Knowing When to Sell
The difference between an investor and a gambler is that a gambler will keep doing it until he loses. In the short run, the market is very risky, and much like gambling we take positions based on judgments about the probabilities of various outcomes, and the resulting expected values. But in the long run, earnings matter. Remember, any investment is only worth the present value of the cash it can give you back. Here are 3 tips to keep in mind when considering when to sell:
1. Do not let emotions determine your decision. A common investor mistake is induced by the tendency of investors to anchor emotionally. Selling at a loss makes it real, and they’d rather defer the pain of realizing a loss by waiting to get back to even.
2. The price paid for an investment is irrelevant to the sell decision. Except for the secondary consideration of taxes, in non-retirement accounts, the price paid for an investment should not be a significant factor when deciding to sell. When an investor asks if he should sell because he’s doubled his money, it begs the question of whether he would buy the investment if the entire portfolio were suddenly cash.

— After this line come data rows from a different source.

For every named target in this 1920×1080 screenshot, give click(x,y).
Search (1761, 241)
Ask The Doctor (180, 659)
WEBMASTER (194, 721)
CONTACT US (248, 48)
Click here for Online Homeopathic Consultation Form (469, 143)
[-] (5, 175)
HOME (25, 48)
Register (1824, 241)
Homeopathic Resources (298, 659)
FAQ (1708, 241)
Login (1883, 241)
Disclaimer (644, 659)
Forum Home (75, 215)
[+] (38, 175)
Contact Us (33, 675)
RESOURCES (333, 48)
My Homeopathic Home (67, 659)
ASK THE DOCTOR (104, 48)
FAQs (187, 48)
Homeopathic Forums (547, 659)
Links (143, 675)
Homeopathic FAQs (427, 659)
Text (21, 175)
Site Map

3. The all cash test is a good exercise. Pretend that when you wake up in the morning, all of your investments are in cash. Now, figure out the best way to invest based on your current circumstances in today’s market, without regard to past decisions that might have been made with imperfect knowledge and wisdom. Free yourself from the baggage. What difference does it make what you paid for something? Isn’t it more important to assess the potential returns going forward? And if the market is down, what difference do taxes make? Selling and repositioning can create tax losses to carry forward to shelter future gains.
For many investors, avoiding change seems to eliminate the risk of making a mistake. Unfortunately, either way a decision is made. Everyday you do not sell, you are implicitly saying you would buy.